Now we REALLY had everything, right? You got it — there was still something missing. Where was our Head of School living? In a condo at Sugarbush Lincoln Peak donated by a generous GMVS alum/board member. That was a good place to be, but a bit far from the campus. As had happened so many times, we were incredibly fortunate that our neighbor to the west, who happened to be the granddaughter of Lucy Brothers who sold us the original campus, was ready to sell her house and land. The condo at Sugarbush was sold, the house and land to the west were bought, and for the first time we had our Head of School actually living right on campus.

What’s next for the GMVS campus? You’ll need to use your imagination as so many have done before you.


Ski camps are an integral aspect of today’s GMVS experience, providing athletes an invaluable opportunity to accumulate time on snow in a highly focused environment. But a look back through history shows that through the ‘80s virtually all training was done at Sugarbush North. Travel for skiing wasn’t especially worldly or glamorous. However, as the school grew through the ‘90s, training was bolstered by improved facilities and an international reach. In 1997, the school bought a house in Kössen, Austria to serve as a base camp to provide students with exposure to European racing and training. Training camps in South America and Europe became a common part of the GMVS student experience.

The house in Kössen has since been sold, but early season international training remains fundamental to the GMVS experience. In fact, over 100 GMVS Alpine athletes and coaches are currently in Valle Nevado, Chile, and the Nordic team is in Mals South Tyrol, Italy.

Valle Nevado, Chile, located just 90 minutes east of Santiago at an elevation of 10,000 feet, expands along the spine of a beautiful mountain ridge, where athletes are treated to wide-open terrain, world-class snow quality, and spectacular Andean views. Coaches are focused on working closely with athletes on building fundamental skis in and out of the course. Much of the terrain provides a completely safe, wide-open canvas for long runs – some runs extend up to 2.1 miles PER RUN. The camp is a critical aspect of our speed training progression and sets up GMVS athletes for success in speed events throughout the season.

Across the Atlantic in Northern Italy, the Nordic team is experiencing altitude training at its finest.
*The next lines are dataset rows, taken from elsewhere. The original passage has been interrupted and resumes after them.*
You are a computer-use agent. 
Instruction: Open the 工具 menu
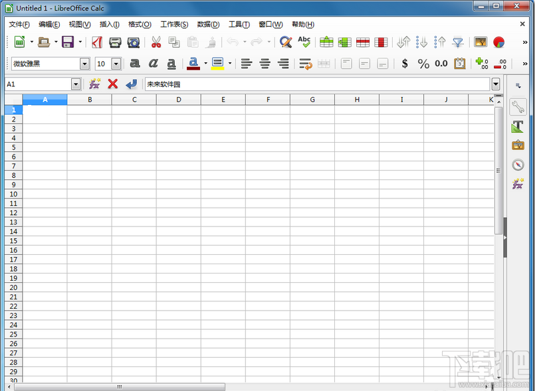tap(237, 25)
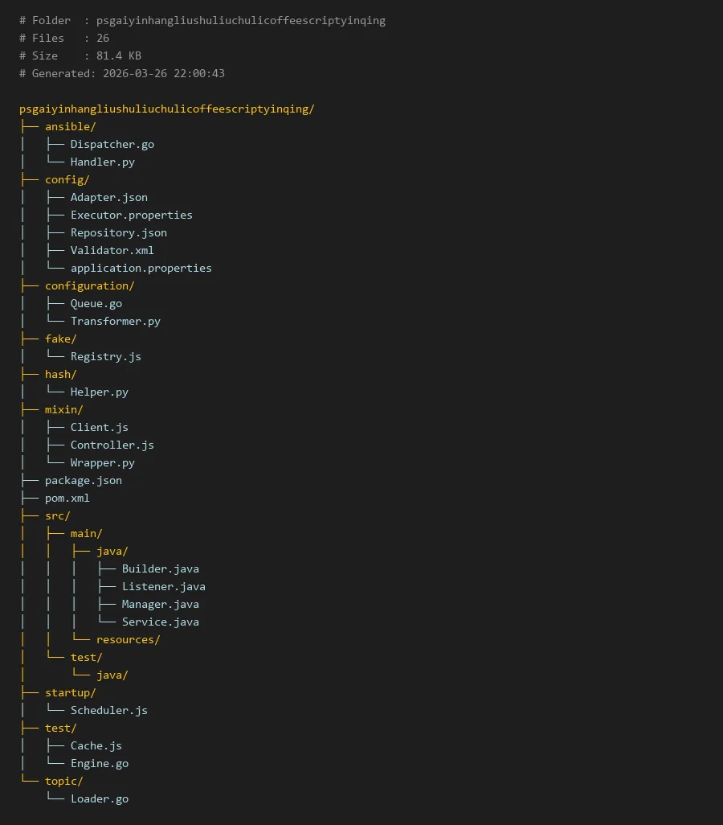Viewport: 723px width, 825px height.
Task: Open Handler.py file entry
Action: [102, 162]
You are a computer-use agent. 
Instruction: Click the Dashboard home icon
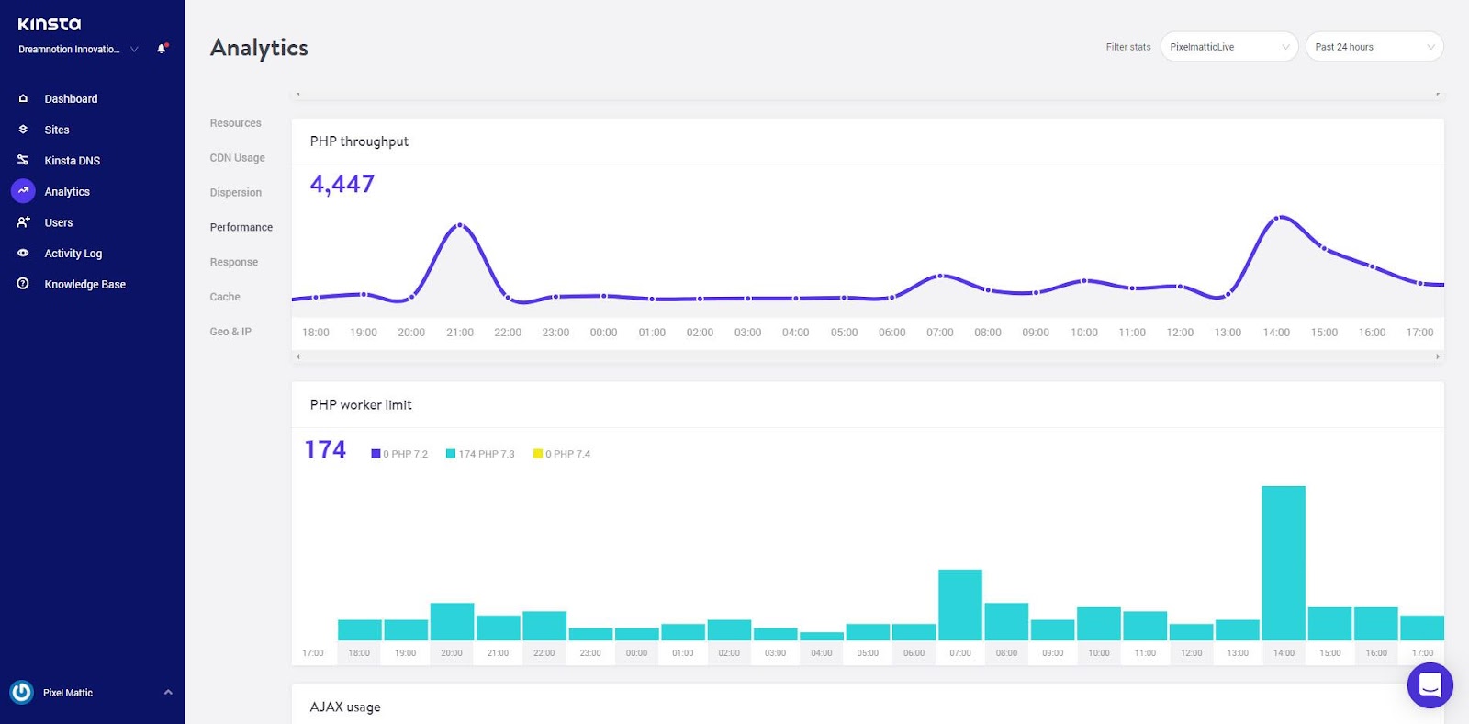point(23,98)
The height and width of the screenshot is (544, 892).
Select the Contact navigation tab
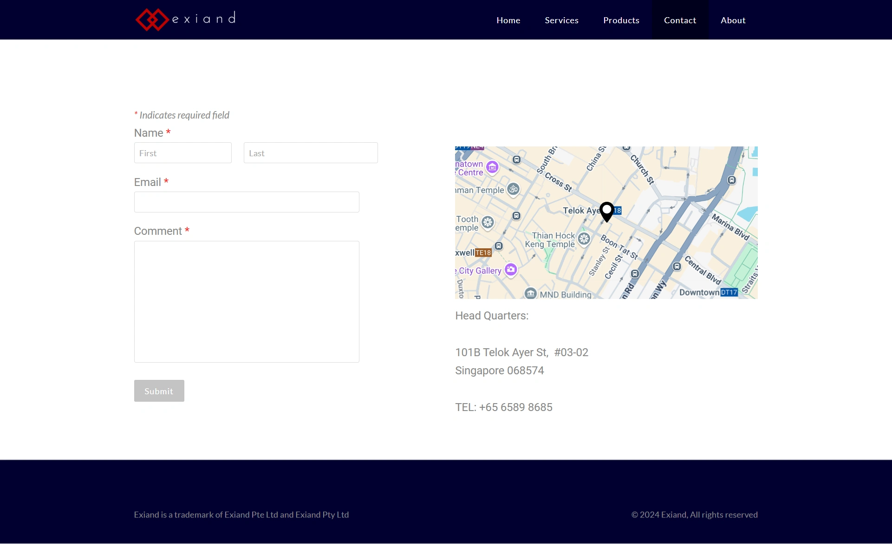coord(680,20)
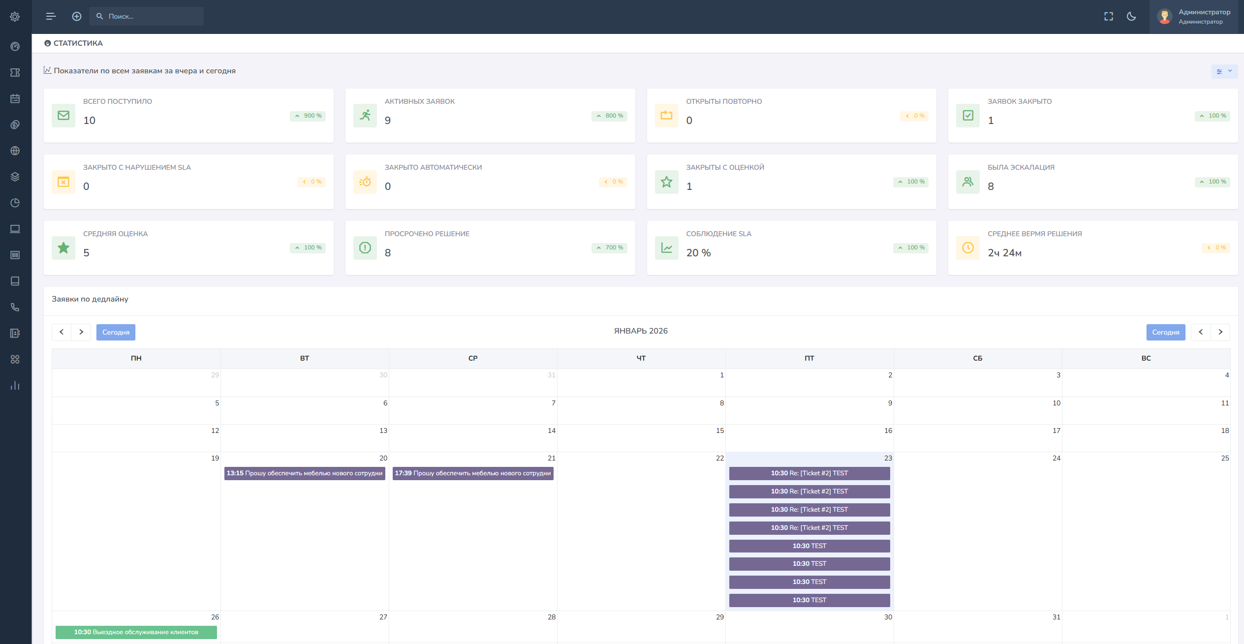Click the right Сегодня button

pos(1165,332)
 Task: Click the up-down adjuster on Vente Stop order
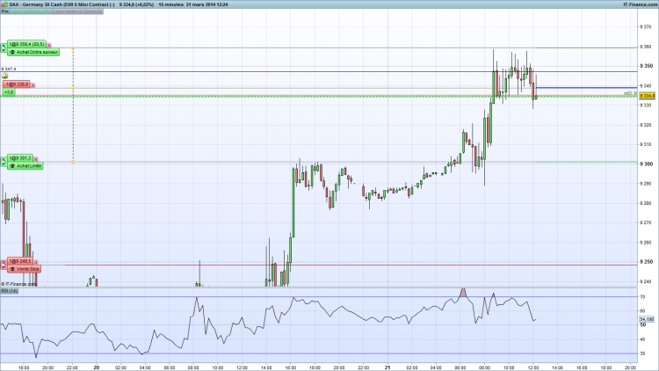click(4, 265)
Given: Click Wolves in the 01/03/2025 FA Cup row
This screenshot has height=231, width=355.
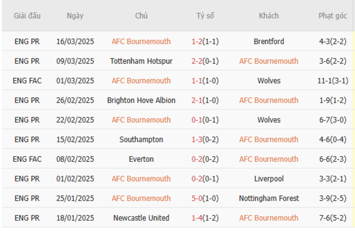Looking at the screenshot, I should [x=269, y=81].
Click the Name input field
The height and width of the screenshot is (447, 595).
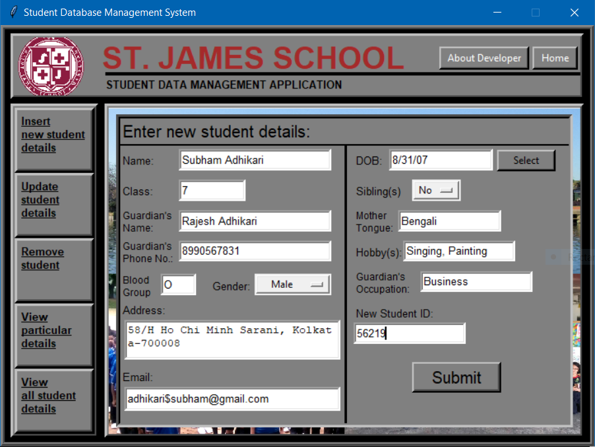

The town of Mals sits at 3,500 feet and is the team’s launchpad for all training. Out the door from their accommodations at the new Hostel Finka lies the impressive Vinschgau Valley which offers limitless single-track terrain for hiking and mountain biking. Paved bike paths for rollerskiing wind through what seems like never-ending orchards of fruit trees. Two world-class rollerski tracks are available for use at any time and a mere 45 minutes away lies the Stelvio Glacier for skiing at 11,000 feet. Only one hour and fifteen minutes away is the Val Senales Glacier and Cross Country ski track. For good reason, this is where national teams come to train from all around the world nearly every fall.

This year’s Nordic athletes find notes from previous GMVS camps in a journal on one of the peaks they explored in Italy.
Both Alpine and Nordic athletes fill their time off the hill with focused regenerative sessions, facilitated study sessions to stay on top of class assignments, and working closely with coaches to hone their tuning skills. Soaking in the local culture, trying new foods, practicing an unfamiliar language, and gaining comfort in a new environment are all part of the experience. In Italy, student-athletes even have an opportunity to learn about the rich history of German-speaking South Tyrol through various mini-lessons that GMVS teacher Jere Brophy conducts when training takes them to numerous places of historical interest.

Since the early 90s when international travel became synonymous with the GMVS experience, athletes have since traveled to a worldly list of destinations including, but not limited to Argentina, New Zealand, Australia, Austria, Germany, Lithuania, Norway, Switzerland, and Italy. The list is long and will continue to grow as we continue to offer GMVS athletes opportunities to train throughout the year and accumulate more time on snow in the pursuit of being the best ski racers in the world.